## TASKS TO PERFORM
1 – Using the essay about Thomas Napoleon Vandenburg, answer the following:
(a) In what year was he born?
(b) How many sons did he have?
(c) According to lore, where did he die?
2 – Reproduce the passage of the essay about Thomas Napoleon Vandenburg from "Somewhere Out There" to "my direct descendant." verbatim.

## EXTRACT PROVIDED
________________________

Somewhere Out There

Out there, somewhere, in all the documents, papers, and stories of humanity, is information concerning one Thomas Napoleon Vandenburg, born in 1814 in either Germany or Holland, and died – according to lore – in 1864 in an insane asylum in Tennessee. We know he married a woman named Elizabeth, had three sons, all of which are easily documented, and the descendants of those three sons are scattered world wide. That’s it, that is all we have about this man who is my direct descendant.

Oh, I know, he is long dead, and that the stories about him died with his children or grandchildren. No one who knew him still walks the earth. But it bothers me that a man who was a father, husband, and no doubt, friend is simply erased as if he was unimportant in the formation of our family line. To me, he isn’t just a name and date on a piece of paper, he is part of who I am from the smallest part of DNA to, perhaps, how I look and act. It is a connection that becomes more important the longer I can’t find an answer.

________________________

## DATA EXTRACTS
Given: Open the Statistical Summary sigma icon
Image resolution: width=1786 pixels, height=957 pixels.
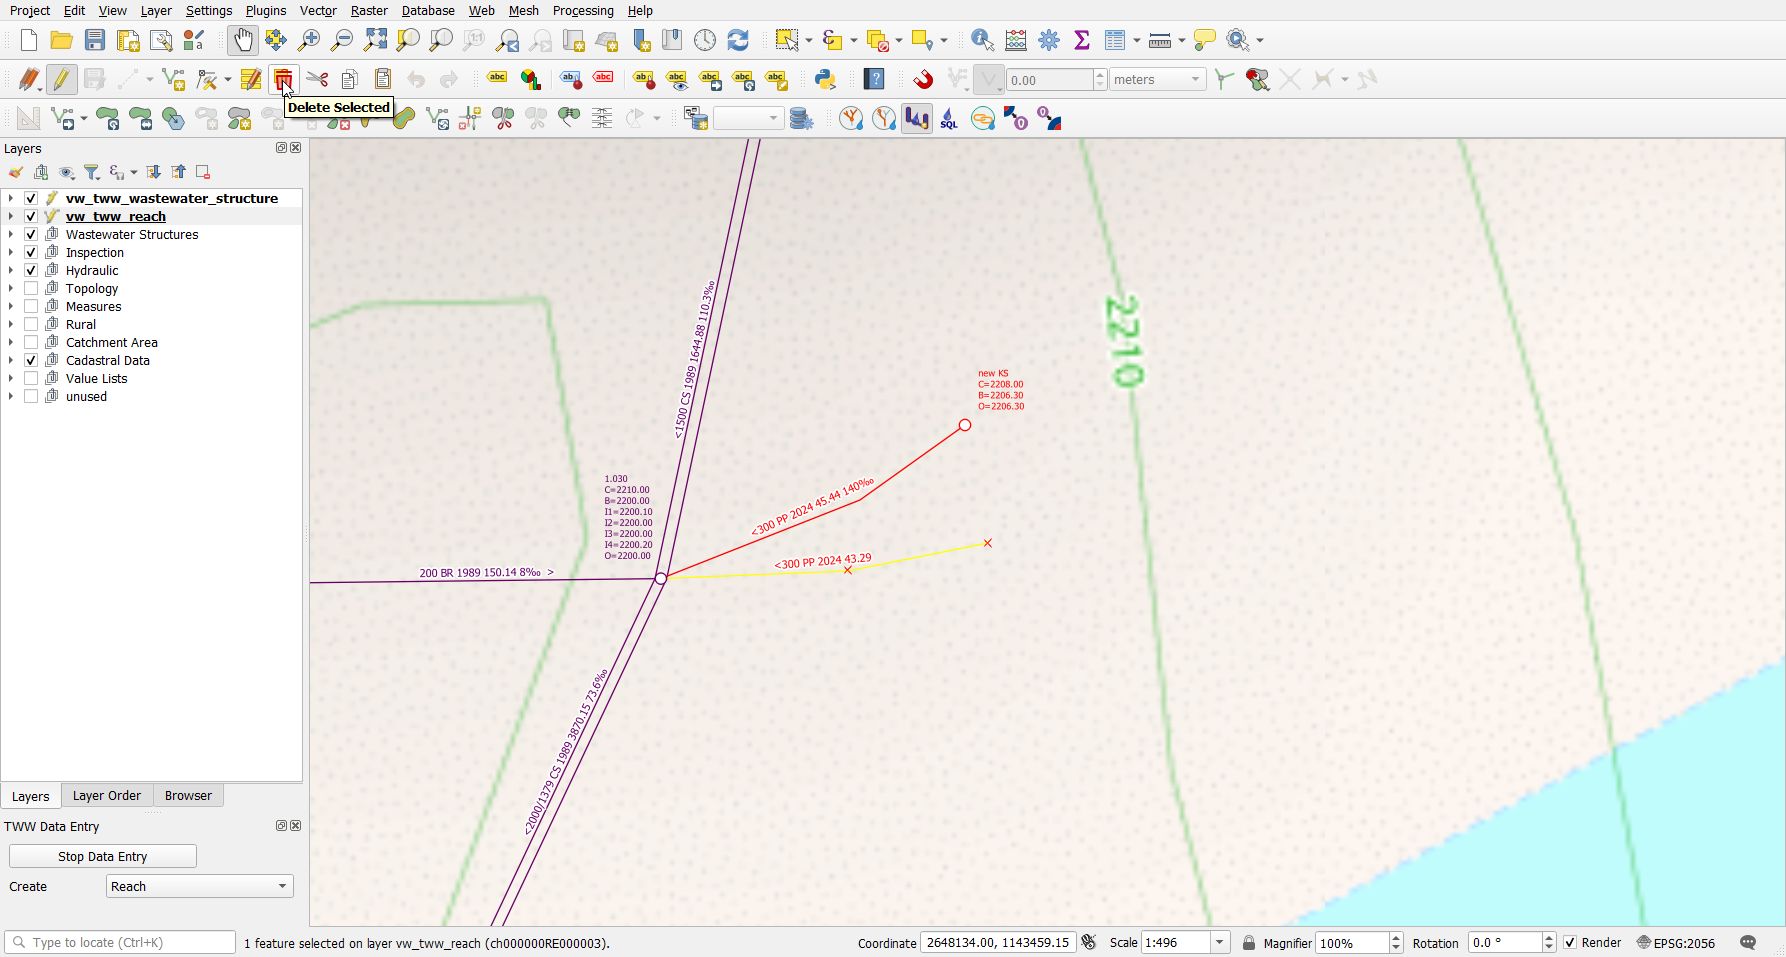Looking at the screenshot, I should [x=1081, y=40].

________________________

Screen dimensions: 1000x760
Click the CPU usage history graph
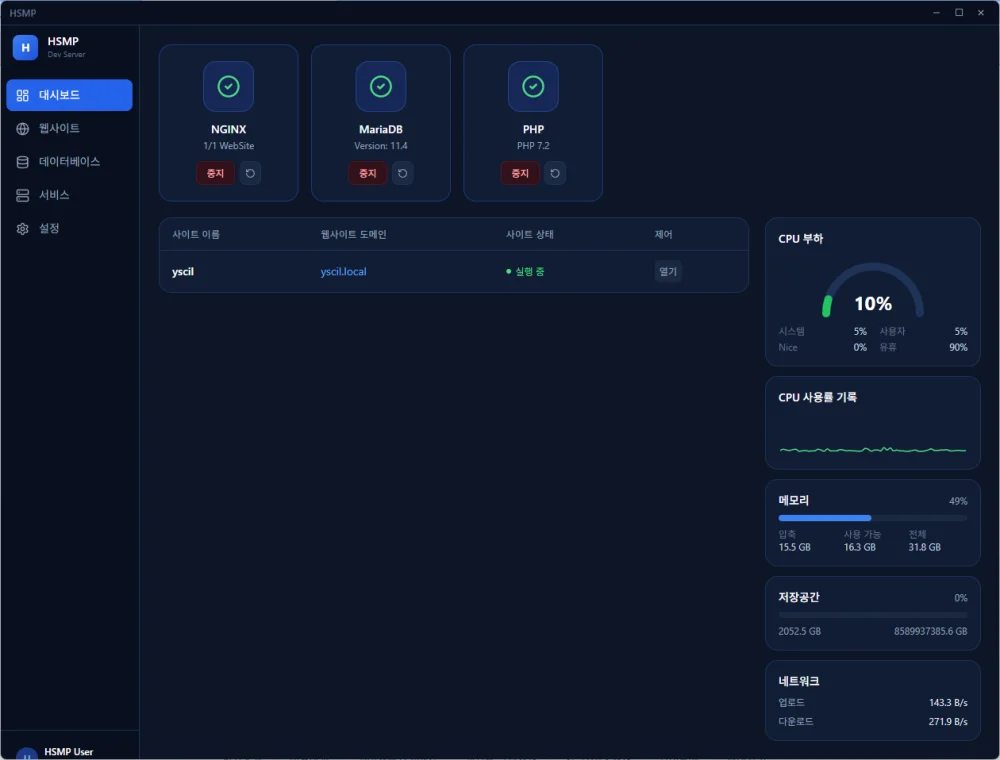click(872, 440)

________________________

## ANSWERS PROVIDED
1 –
(a) 1814
(b) Three
(c) In an insane asylum in Tennessee

2 –
Somewhere Out There

Out there, somewhere, in all the documents, papers, and stories of humanity, is information concerning one Thomas Napoleon Vandenburg, born in 1814 in either Germany or Holland, and died – according to lore – in 1864 in an insane asylum in Tennessee. We know he married a woman named Elizabeth, had three sons, all of which are easily documented, and the descendants of those three sons are scattered world wide. That’s it, that is all we have about this man who is my direct descendant.